Saturday 24 June 2017

And lastly, Part Trois!


Je voudrais ecrire cette accompte en francais, mais je regrette je n'ai aucun acutes, graves ou circumflexes.  Et cedilas!  Oubliez cedilas!  Ils sont trop difficile trouver, comme huitres numero trois en juin.

No, I'm sorry, but my keyboard just is not up to it, helas.

I hope, Gabriel and Florianne, that you are reading this, otherwise my bilingual account sera in vain! :)

Alors, Gabriel poured me a glass of a noble dry white wine with a stony visage.  Or perhaps it was a stony dry white wine with a noble visage.  Either way, it was a beautiful gesture which was much appreciated.  Merci beaucoup, mes amis!  For those who maybe are not as familiar with an assiette des fruits de mer, it is literally a plate of the fruits (the bounty) of the sea.  No two assiettes served on different nights are the same, because the shellfish must be extremely fresh, and usually, the ingredients are only lightly boiled or steamed, either in pure water, or more rarely in barely flavoured stock.  The ingredients are served cold.  At La Procope, as one would expect, with l'Ancienne Comedie Francaise on l'autre side of la street, the presentation is pure theatre.

First, a metal stand is placed on the table by the waiter with a flourish.  Then he approaches with the "Assiette" itself.  This metal plate was elliptical, and about 40 or 50 cm long at its widest dimension.  On the plate was heaped a pile of ice about 10 cm deep, with the sea food arranged around it.  Around the edge were six of the largest oysters I have ever seen.  They were huitres no.3.  (The French Fisheries size their oysters).  At the top of the ice, there were a few prawns, and one or two cooked clams.  Around and on the ice were scallop shells, each of which was heaped with seafood of different species.

To eat this feast was Florianne who borrowed an oyster permanently.  As an English gentleman I could not refuse her, not even one of my molluscs.

The waiter, dressed in black with a very long white apron, placed my cutlery on the table.  There was a spoon, a four pronged fork; a three pronged fork; une fourchette avec deux tines and a pin for the most efficient extraction of the meat from the shells.

The table looked impressive.  Florianne asked if we had in English a saying that our eyes are bigger than our stomachs.  Yes, I replied, but I had missed my chance.  As a suave gentilhomme anglais qui a soixante-onze ans, I should have said that nothing was bigger than my stomach, and therefore I must have very large eyes, and complimented her for saying that.  Instead, I weakly said, "Yes".

She mentioned that La Fontaine had popped in for lunch about two hundred years earlier.  I thought she was going to ask whether he had been at the next table eating oysters.  No, I said, but this gave me a chance to recite the Fox and the Grapes (sounds like an English pub!)

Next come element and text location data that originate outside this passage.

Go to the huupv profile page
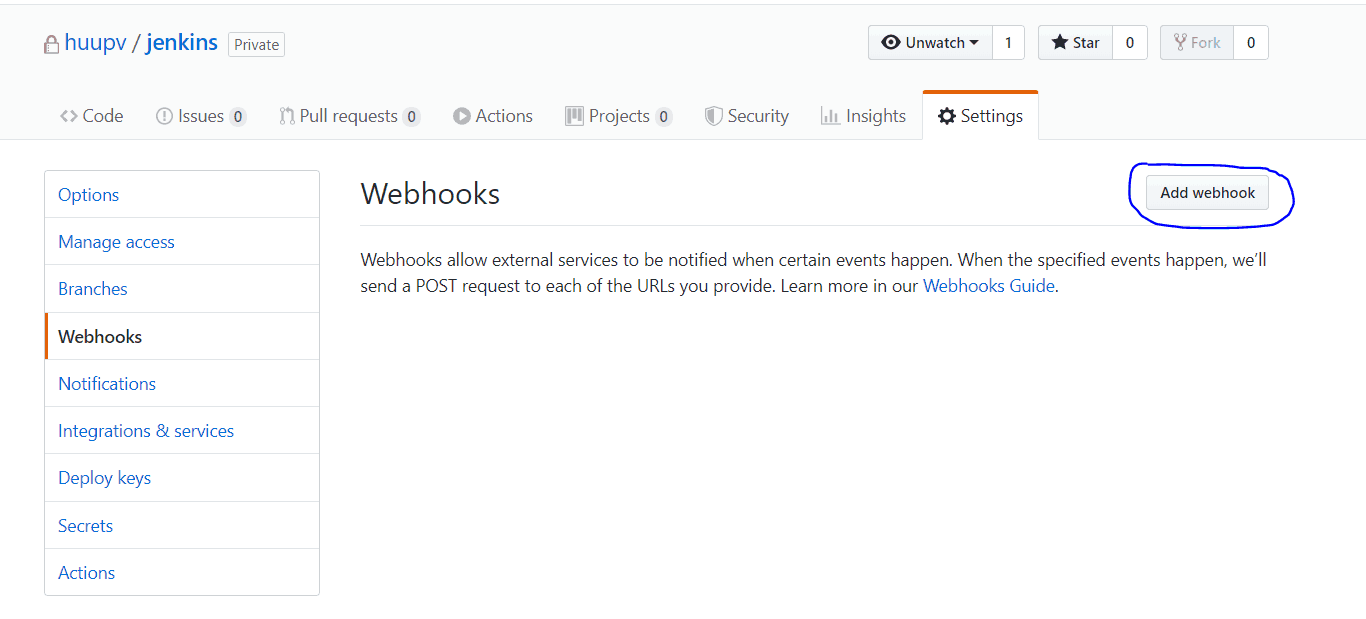The width and height of the screenshot is (1366, 619). pos(96,42)
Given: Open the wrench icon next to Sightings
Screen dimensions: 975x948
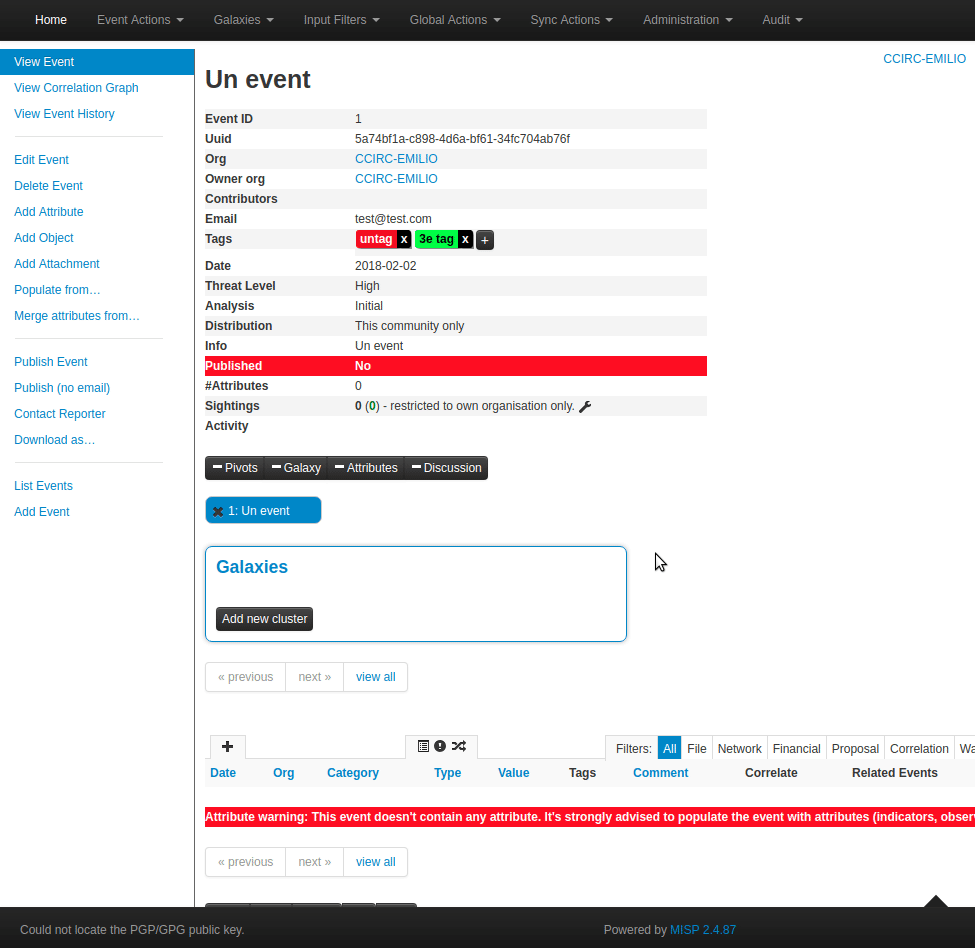Looking at the screenshot, I should pyautogui.click(x=586, y=406).
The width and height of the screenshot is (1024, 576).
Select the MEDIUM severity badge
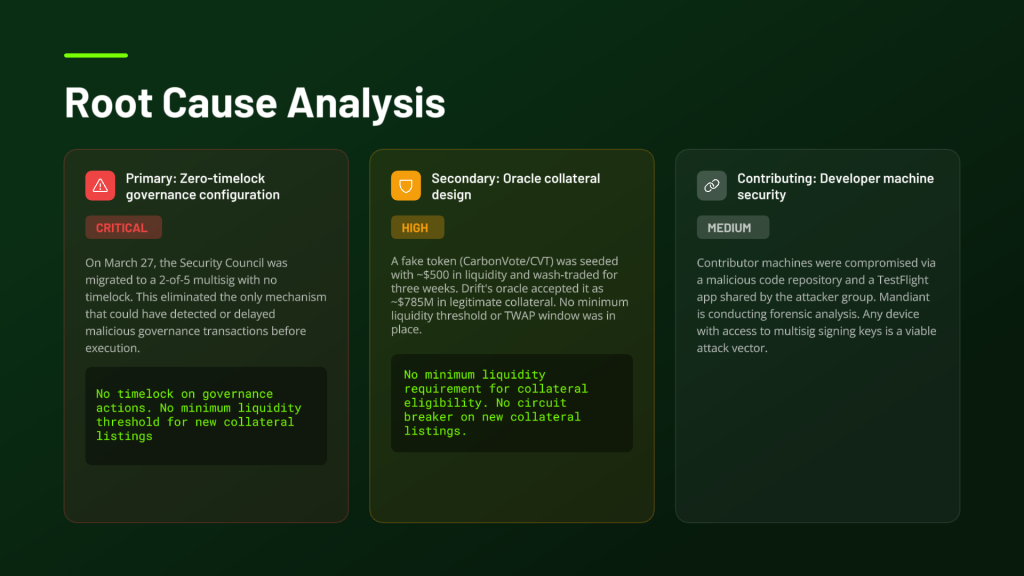click(732, 228)
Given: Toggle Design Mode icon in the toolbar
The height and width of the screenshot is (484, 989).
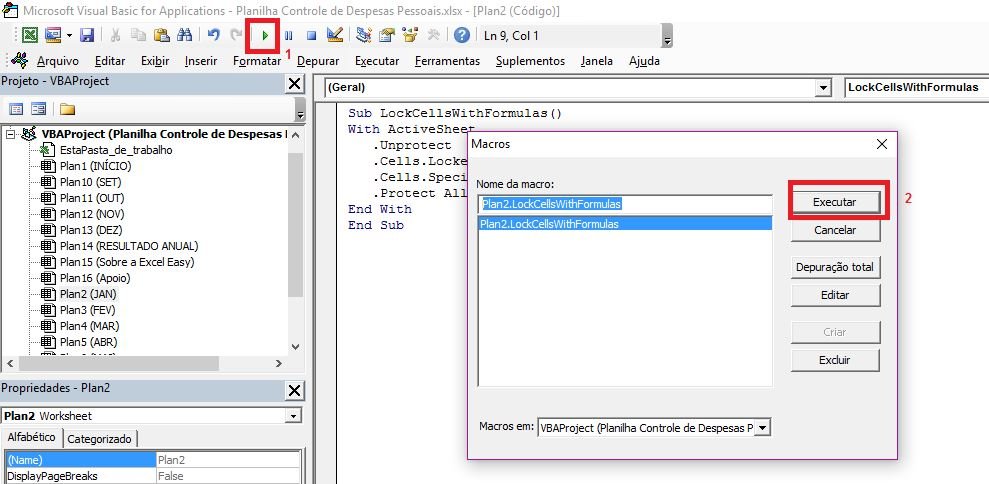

"Certain reynard gascon, d'autres disent normands" and so on.  They looked surprised.  I must have looked surprised, too, as it was sixty years since I had last recited it.  Florianne also recited a fable, but she could continue for longer, as she had last recited it in school only a very few years previously.

Florianne and Gabriel made that evening an evening to remember.  It was possibly my last evening in Paris, and they sprinkled it with gold.  They were both such marvellous company.

And yes, Florianne was correct.  My eyes ARE bigger than my stomach.